- _Exercise prompt_: Down to the last line, restate the material below exactly.

- _Data for the task_:
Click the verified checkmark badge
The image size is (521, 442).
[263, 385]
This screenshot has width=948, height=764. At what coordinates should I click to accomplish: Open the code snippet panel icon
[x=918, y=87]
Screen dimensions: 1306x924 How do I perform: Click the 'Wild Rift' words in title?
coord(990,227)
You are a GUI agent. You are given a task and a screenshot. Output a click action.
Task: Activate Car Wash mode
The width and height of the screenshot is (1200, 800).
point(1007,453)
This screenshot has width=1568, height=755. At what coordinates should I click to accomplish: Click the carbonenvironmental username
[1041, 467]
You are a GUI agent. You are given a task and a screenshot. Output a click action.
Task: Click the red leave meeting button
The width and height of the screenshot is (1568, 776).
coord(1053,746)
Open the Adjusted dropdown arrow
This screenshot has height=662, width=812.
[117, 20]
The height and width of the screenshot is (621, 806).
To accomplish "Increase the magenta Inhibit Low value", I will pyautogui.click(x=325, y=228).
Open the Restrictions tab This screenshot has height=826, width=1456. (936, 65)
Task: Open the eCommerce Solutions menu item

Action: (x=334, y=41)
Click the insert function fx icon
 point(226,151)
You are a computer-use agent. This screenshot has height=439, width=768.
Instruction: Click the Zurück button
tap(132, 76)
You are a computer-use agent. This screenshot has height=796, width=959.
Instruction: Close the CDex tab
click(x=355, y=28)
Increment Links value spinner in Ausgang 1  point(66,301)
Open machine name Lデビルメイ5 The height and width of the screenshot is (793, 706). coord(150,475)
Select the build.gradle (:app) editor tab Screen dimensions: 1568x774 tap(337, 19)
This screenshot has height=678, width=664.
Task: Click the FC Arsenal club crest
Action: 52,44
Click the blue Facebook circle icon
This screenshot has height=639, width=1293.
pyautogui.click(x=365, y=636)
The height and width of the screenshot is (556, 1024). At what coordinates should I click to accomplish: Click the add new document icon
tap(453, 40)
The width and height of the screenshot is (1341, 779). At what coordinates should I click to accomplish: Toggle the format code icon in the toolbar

- _Final answer_:
Click the verified checkmark badge
The image size is (521, 442).
[263, 385]
This screenshot has width=948, height=764. At what coordinates should I click to accomplish: Open the code snippet panel icon
[x=918, y=87]
Screen dimensions: 1306x924 How do I perform: Click the 'Wild Rift' words in title?
coord(990,227)
You are a GUI agent. You are given a task and a screenshot. Output a click action.
Task: Activate Car Wash mode
The width and height of the screenshot is (1200, 800).
point(1007,453)
This screenshot has width=1568, height=755. At what coordinates should I click to accomplish: Click the carbonenvironmental username
[1041, 467]
You are a GUI agent. You are given a task and a screenshot. Output a click action.
Task: Click the red leave meeting button
The width and height of the screenshot is (1568, 776).
coord(1053,746)
Open the Adjusted dropdown arrow
This screenshot has height=662, width=812.
[117, 20]
The height and width of the screenshot is (621, 806).
To accomplish "Increase the magenta Inhibit Low value", I will pyautogui.click(x=325, y=228).
Open the Restrictions tab This screenshot has height=826, width=1456. (936, 65)
Task: Open the eCommerce Solutions menu item

Action: (x=334, y=41)
Click the insert function fx icon
 point(226,151)
You are a computer-use agent. This screenshot has height=439, width=768.
Instruction: Click the Zurück button
tap(132, 76)
You are a computer-use agent. This screenshot has height=796, width=959.
Instruction: Close the CDex tab
click(x=355, y=28)
Increment Links value spinner in Ausgang 1  point(66,301)
Open machine name Lデビルメイ5 The height and width of the screenshot is (793, 706). coord(150,475)
Select the build.gradle (:app) editor tab Screen dimensions: 1568x774 tap(337, 19)
This screenshot has height=678, width=664.
Task: Click the FC Arsenal club crest
Action: 52,44
Click the blue Facebook circle icon
This screenshot has height=639, width=1293.
pyautogui.click(x=365, y=636)
The height and width of the screenshot is (556, 1024). At what coordinates should I click to accomplish: Click the add new document icon
tap(453, 40)
The width and height of the screenshot is (1341, 779). At what coordinates should I click to accomplish: Toggle the format code icon in the toolbar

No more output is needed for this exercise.